Despite the initiation on his first day of washing trucks at Donington Park during the winter, Lau stayed with Bennetts for seven years before switching to another crack tin-top outfit in the form of RML. Here, Lau operated as a race engineer for Alain Menu for the 2012 season running the Chevrolet Cruze on the World Touring Car stage.
Insisting that he wanted to try as many different formulae as possible while he was young to keep on learning, Lau moved to the DTM with Schnitzer before switching to HWA for 2016 to run Edoardo Mortara. At this point, he stresses the need to never become overly close with a driver should there be a time when you need to carry respect to get them to address performance deficits.
"I take a lot of pride in our process of engineering the car and driver. We cover a lot of different scenarios in our pre-event work. I’m massively proud of the guys in terms of how they prepare their tools to make sure we are in the position to maximise what we have" Albert Lau
With HWA’s move into Formula E for 2018-19, Lau was back to open-wheel competition, where he has remained.
“One of my first chief engineers, he said, ‘I don’t care what kind of car it is, it’s all about putting the right amount of load on the right tyre at the right time,’” he continues. “That doesn’t matter what kind of car you have. But it’s been really good to be able to go through the whole spectrum of touring cars to single-seaters.”
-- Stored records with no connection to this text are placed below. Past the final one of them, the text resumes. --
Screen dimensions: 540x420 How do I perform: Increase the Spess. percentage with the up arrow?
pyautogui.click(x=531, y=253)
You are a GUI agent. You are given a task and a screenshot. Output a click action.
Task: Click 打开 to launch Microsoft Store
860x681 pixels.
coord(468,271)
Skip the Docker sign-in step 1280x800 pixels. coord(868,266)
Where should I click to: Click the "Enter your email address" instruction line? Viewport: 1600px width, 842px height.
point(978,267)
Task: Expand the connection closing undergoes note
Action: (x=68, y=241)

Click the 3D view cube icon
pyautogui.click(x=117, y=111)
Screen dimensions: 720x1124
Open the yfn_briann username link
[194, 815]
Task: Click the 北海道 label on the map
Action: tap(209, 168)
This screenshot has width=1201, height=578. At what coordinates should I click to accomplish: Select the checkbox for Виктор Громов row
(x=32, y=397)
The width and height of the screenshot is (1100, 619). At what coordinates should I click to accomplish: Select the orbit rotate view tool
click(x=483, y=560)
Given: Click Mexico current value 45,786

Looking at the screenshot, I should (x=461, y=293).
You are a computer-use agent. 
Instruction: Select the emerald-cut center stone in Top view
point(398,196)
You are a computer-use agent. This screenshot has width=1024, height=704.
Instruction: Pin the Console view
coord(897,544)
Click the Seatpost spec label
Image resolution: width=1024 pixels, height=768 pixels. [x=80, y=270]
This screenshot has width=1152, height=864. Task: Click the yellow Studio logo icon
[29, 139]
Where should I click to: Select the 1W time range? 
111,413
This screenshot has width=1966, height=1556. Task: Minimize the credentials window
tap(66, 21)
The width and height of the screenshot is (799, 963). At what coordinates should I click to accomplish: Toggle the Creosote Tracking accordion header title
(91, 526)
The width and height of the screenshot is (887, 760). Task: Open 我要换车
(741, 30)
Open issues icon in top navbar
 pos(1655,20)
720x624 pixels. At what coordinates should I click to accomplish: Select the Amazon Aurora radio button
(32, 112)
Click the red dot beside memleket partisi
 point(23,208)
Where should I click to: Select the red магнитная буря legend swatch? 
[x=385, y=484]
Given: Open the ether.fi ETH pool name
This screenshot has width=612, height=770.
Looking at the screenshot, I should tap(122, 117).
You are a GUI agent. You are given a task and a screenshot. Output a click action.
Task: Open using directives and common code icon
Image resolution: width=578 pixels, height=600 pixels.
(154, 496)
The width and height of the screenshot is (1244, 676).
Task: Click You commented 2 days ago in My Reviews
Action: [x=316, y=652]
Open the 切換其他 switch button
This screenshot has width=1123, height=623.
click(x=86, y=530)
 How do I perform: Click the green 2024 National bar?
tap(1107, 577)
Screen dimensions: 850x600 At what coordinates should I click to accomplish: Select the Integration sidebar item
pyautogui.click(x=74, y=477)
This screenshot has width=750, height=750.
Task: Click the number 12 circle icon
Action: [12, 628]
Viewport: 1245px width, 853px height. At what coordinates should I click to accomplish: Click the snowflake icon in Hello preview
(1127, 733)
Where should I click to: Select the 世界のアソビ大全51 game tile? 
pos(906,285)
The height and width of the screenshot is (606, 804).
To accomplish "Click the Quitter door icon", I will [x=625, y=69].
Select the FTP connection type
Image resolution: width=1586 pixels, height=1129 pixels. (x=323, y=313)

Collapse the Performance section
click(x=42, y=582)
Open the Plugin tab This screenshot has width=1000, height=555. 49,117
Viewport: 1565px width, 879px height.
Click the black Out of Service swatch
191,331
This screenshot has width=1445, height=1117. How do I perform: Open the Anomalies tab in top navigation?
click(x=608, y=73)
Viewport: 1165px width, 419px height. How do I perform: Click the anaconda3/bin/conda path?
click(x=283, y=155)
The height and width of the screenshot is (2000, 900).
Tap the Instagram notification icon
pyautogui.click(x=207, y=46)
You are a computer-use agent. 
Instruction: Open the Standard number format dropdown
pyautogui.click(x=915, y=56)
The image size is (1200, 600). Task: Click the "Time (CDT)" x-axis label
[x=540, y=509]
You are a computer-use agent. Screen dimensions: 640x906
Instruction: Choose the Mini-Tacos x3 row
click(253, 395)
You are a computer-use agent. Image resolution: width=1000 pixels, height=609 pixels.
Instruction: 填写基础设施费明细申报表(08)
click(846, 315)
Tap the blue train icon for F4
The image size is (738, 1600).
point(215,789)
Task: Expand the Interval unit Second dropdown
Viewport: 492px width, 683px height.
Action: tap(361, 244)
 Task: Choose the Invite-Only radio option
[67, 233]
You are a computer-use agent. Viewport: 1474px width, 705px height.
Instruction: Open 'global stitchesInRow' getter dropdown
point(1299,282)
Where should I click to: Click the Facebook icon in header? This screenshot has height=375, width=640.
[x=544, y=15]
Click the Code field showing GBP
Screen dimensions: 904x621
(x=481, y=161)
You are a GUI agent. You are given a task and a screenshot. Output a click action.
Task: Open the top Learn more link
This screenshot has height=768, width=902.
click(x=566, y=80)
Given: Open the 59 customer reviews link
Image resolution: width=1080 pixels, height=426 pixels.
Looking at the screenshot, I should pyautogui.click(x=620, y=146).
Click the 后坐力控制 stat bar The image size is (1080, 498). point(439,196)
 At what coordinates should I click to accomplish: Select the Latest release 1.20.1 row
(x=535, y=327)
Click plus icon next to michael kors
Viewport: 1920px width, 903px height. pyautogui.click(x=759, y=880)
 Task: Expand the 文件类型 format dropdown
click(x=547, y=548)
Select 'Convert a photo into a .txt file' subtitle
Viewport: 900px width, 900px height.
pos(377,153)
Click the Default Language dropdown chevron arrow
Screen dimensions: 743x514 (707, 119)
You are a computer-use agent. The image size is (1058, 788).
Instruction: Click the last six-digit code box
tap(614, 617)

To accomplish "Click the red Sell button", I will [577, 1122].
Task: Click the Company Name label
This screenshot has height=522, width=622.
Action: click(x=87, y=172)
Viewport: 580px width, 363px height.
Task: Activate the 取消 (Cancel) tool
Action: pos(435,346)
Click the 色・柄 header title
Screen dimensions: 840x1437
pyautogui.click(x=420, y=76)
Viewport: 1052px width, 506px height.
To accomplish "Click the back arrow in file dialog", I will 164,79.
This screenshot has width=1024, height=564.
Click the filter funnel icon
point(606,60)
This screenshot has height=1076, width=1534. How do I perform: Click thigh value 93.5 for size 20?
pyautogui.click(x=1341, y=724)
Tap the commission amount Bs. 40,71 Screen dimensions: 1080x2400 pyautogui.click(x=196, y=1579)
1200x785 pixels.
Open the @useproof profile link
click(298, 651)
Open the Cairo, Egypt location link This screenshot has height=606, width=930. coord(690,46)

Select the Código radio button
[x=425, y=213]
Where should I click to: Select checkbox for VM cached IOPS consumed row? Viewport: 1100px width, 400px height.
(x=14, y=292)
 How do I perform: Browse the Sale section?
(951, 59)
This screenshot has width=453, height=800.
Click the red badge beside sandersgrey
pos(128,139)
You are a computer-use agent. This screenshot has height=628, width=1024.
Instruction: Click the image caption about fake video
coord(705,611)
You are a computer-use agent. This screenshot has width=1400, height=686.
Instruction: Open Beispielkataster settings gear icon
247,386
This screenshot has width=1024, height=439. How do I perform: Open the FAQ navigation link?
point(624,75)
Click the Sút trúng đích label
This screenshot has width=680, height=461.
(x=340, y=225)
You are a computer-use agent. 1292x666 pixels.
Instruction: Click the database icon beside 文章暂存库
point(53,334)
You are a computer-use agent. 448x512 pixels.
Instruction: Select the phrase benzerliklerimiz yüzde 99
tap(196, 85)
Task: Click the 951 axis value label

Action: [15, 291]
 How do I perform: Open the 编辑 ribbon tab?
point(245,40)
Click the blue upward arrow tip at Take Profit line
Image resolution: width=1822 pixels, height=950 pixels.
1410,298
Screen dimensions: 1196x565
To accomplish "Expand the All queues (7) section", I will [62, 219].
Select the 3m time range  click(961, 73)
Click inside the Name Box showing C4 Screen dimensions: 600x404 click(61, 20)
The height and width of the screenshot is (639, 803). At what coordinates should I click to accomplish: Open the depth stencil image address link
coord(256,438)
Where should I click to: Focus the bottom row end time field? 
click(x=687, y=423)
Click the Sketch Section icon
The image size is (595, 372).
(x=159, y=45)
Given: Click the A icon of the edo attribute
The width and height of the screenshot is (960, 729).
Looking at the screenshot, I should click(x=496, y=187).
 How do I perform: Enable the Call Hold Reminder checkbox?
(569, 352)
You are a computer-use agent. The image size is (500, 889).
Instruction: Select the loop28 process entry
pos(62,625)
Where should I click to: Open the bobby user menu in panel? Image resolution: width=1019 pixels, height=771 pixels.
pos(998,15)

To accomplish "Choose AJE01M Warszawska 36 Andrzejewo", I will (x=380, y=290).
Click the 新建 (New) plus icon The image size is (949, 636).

One of the majors draws of Formula E for an engineer, as Lau reckons, is the software. He reckons it’s the “engineer’s playground”. The number of spec components away from the drivetrain also allows Lau to have more of an overview of the whole car, rather than focus on one area as he might do if he was a cog in a much larger F1 machine.
Rapid pace of software development in Formula E is one of the key draws for Lau
Photo by: Carl Bingham / Motorsport Images
“You don’t need to wait for a new part – you can much more quickly write new code to develop the brakes and so on,” he says. “Formula E is just a different animal.
Lau explains “it's actually the subtleties within the software,” that he takes most from.
“It's how we prepare the driver with information on the dashboard, how we put them in the best position to succeed from an information point of view,” he says. “But we have to make sure that we don't overload them, that they have the right information at the right time. Software moves at such a fast pace - that drives the interest for me.”
Reflecting on the success of his 2021 season as the Silver Arrows also wrapped up the teams’ title, Lau reckons a key aspect has been how Mercedes prepares for every eventuality. That paid dividends in Valencia. De Vries won when so many of his rivals ran out of usable energy.
PLUS: How Mercedes and De Vries achieved Formula E glory the hard way
“I take a lot of pride in our process of engineering the car and driver,” says Lau. “We cover a lot of different scenarios in our pre-event work. I’m massively proud of the guys in terms of how they prepare their tools to make sure we are in the position to maximise what we have.”
Top tips
- Get involved, no matter what level the series is. Opportunities are always there if you’ve got the desire and right attitude. Learn things you just can’t in a classroom.
- Get your hands dirty. You might have to make the tea and wash the trucks, but the team will see your passion. They’ll leverage you’re in engineering and from that, you will get to look at data.
- Be persistent and don’t be afraid to ask questions. You might catch someone on a bad day, but that doesn’t mean you shouldn’t ask them for an opportunity again at the right time.